Menpora Imam Nahrowi patut "terdiam". Jika melihat modusnya, bukan mustahil akan menyeret nama lain. Sebab Kemenpora banyak mengelola anggaran dan dana hibah baik untuk organisasi maupun kegiatan olahraga.
Terlebih KPK telah memeriksa asisten pribadinya, Miftahul Ulum. Menurut Wakil Ketua KPK Saut Situmorang, Miftahul punya peran signifikan dalam kasus tersebut. Peran apakah gerangan?
Dalam banyak kasus korupsi yang terungkap di persidangan, orang dekat pucuk pimpinan di sebuah lembaga, termasuk kementerian dan pemerintahan daerah, umumnya menjadi jembatan penghubung pihak-pihak terlibat dalam suatu persengkongkolan. Banyak juga di antara mereka yang digunakan sebagai tempat "transit" uang suap.
Apakah Miftahul Ulum mengambil "peran alamiah" tersebut? Proses penyidikan masih berlangsung dan kita menunggu peran signifikan apa yang didapat KPK. Tetapi jika melihat kecepatan KPK memanggil Miftahul, kemungkinan keterangannya dibutuhkan untuk menyambung "kode-kode" yang masih terberai.Â
Tentu terlalu terlalu dini menduga keterlibatan Menpora Imam Nahrawi. OTT pejabat di ring 1 kementerian tidak selalu mengarah kepada menterinya. OTT di Kementerian Desa Pembangunan Daerah Tertinggal dan Transmigrasi tahun 2017 lalu, terkait suap kepada pejabat BPK agar memperoleh status Wajar Tanpa Pengecualian, bisa menjadi contohnya.
Hal lain yang membuat Menpora kian "terdiam" adalah komitmen KPK untuk membongkar praktik pencairan dana-dana lain yang dititipkan di Kemenpora, termasuk anggaran untuk penyelenggaraan Asian Games 2018 lalu. Pelaksanaan Asian Games sendiri berlangsung sukses dan mendapat pujian banyak pihak. Aksi naik motor gede Presiden Joko Widodo juga mendapat apresiasi positif dari media luar negeri.
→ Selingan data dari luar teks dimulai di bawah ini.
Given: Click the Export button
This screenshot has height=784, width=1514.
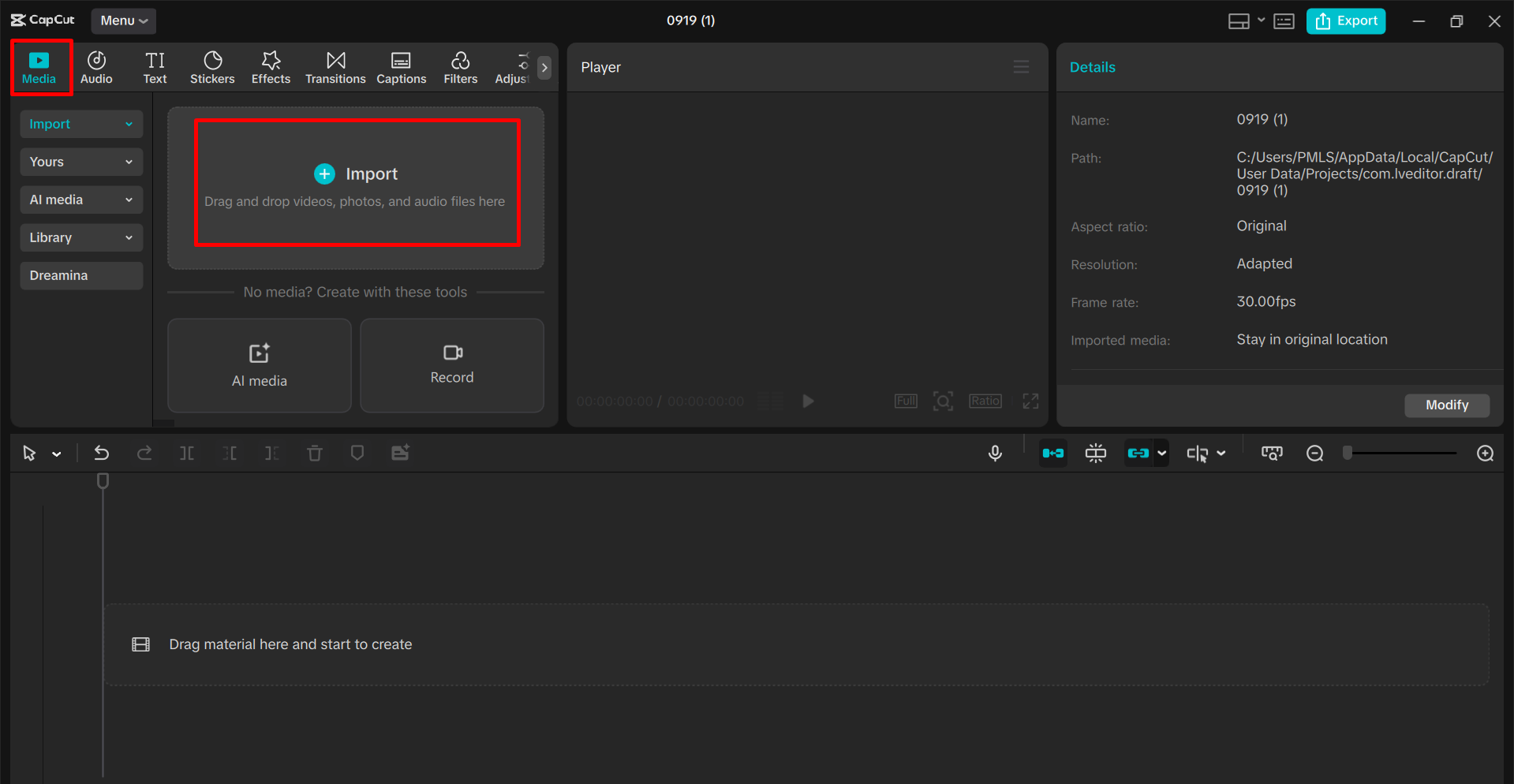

Memang masih terlalu jauh jika mengaitkan langkah KPK yang akan memeriksa proses pencairan dana hibah untuk pelaksanaan Asian Games dengan hal-hal di luar substansi penegakan hukum.
Meski demikian, langkah KPK tetap layak diapresiasi. Sebab, seperti dikatakan Juru Bicara KPK Febri Diansyah, dana-dana hibah yang tidak dimanfaatkan atau diambil mestinya bisa digunakan untuk menunjang kegiatan dan prestasi atlet baik langsung maupun tidak langsung. Dengan kata lain, cerita-cerita pilu tentang atlet yang kurang beruntung, baik dari segi prestasi maupun kesejahteraannya, bisa saja terkait dengan ulah oknum-oknum jahat di Kemenpora.